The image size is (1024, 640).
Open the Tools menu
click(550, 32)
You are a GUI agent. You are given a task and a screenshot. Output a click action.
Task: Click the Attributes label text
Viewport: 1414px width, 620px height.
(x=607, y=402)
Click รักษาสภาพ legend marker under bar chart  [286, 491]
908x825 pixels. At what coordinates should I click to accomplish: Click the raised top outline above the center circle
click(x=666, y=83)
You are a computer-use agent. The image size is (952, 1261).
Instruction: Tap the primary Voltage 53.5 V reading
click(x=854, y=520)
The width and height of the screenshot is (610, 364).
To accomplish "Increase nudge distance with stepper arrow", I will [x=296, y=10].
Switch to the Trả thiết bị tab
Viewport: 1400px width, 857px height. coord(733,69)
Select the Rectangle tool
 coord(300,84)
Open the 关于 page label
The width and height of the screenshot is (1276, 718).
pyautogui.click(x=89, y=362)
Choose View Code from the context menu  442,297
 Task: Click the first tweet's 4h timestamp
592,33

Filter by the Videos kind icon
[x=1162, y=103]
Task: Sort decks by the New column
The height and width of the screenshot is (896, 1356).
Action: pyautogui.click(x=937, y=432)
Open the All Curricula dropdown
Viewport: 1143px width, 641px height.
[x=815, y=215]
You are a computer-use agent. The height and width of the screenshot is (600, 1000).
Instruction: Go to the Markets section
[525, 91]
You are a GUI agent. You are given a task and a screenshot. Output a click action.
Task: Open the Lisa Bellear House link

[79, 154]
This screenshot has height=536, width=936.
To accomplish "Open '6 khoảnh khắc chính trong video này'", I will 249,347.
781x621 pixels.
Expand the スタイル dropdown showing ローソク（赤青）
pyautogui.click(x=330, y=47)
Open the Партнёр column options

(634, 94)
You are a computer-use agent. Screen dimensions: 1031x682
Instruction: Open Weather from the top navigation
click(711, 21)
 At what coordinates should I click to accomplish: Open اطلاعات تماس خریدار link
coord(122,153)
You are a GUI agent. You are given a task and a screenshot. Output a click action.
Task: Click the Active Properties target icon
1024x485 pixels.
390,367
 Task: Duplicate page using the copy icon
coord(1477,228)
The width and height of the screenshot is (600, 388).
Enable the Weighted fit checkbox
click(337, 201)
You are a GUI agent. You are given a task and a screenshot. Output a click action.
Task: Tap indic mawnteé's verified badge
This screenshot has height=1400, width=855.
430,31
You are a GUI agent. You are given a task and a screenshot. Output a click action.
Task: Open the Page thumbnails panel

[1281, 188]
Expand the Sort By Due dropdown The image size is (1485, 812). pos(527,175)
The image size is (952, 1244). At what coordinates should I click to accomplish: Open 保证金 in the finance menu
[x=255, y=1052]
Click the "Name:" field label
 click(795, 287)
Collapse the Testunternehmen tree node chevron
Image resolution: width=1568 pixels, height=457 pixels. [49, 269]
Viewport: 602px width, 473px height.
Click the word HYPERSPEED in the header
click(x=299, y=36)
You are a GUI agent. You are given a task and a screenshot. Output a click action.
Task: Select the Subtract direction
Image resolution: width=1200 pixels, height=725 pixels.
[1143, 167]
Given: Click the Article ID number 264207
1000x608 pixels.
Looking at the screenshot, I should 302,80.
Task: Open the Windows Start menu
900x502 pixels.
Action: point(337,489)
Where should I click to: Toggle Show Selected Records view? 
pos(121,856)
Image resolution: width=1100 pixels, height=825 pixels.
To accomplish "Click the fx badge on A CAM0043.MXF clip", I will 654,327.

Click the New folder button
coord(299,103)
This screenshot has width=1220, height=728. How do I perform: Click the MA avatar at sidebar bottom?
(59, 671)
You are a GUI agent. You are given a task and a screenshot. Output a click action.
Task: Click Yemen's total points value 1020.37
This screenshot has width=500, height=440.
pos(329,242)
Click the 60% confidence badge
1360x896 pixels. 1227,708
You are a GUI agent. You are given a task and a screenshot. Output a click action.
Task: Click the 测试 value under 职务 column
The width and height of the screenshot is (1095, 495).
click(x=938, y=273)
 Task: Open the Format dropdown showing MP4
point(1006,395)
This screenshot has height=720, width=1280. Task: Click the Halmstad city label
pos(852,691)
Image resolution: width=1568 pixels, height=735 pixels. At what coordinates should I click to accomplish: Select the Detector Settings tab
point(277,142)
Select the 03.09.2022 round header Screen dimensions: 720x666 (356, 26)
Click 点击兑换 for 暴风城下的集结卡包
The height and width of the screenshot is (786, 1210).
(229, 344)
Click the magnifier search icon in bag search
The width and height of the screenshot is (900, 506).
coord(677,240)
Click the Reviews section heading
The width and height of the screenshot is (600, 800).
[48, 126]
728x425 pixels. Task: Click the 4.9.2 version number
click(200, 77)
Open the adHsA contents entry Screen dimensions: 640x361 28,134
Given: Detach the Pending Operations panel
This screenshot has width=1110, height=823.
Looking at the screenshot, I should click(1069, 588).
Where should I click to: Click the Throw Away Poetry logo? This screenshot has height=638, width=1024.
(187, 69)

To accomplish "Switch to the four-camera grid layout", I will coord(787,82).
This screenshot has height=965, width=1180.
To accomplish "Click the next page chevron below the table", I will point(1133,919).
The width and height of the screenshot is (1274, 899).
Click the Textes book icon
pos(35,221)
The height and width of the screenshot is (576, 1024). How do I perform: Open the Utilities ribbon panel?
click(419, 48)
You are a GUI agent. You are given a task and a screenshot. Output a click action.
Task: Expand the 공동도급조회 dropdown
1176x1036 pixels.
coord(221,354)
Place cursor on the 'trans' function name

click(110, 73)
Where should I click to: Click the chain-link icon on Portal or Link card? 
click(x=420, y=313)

*Exercise instructions*:
Write the opening line of the data above and every line after it, exactly, stopping once you have written the line with "You are a computer-use agent. The height".

*Output below*:
The image size is (1024, 640).
Open the Tools menu
click(550, 32)
You are a GUI agent. You are given a task and a screenshot. Output a click action.
Task: Click the Attributes label text
Viewport: 1414px width, 620px height.
(x=607, y=402)
Click รักษาสภาพ legend marker under bar chart  [286, 491]
908x825 pixels. At what coordinates should I click to accomplish: Click the raised top outline above the center circle
click(x=666, y=83)
You are a computer-use agent. The image size is (952, 1261).
Instruction: Tap the primary Voltage 53.5 V reading
click(x=854, y=520)
The width and height of the screenshot is (610, 364).
To accomplish "Increase nudge distance with stepper arrow", I will [x=296, y=10].
Switch to the Trả thiết bị tab
Viewport: 1400px width, 857px height. coord(733,69)
Select the Rectangle tool
 coord(300,84)
Open the 关于 page label
The width and height of the screenshot is (1276, 718).
pyautogui.click(x=89, y=362)
Choose View Code from the context menu  442,297
 Task: Click the first tweet's 4h timestamp
592,33

Filter by the Videos kind icon
[x=1162, y=103]
Task: Sort decks by the New column
The height and width of the screenshot is (896, 1356).
Action: pyautogui.click(x=937, y=432)
Open the All Curricula dropdown
Viewport: 1143px width, 641px height.
[x=815, y=215]
You are a computer-use agent. The height and width of the screenshot is (600, 1000).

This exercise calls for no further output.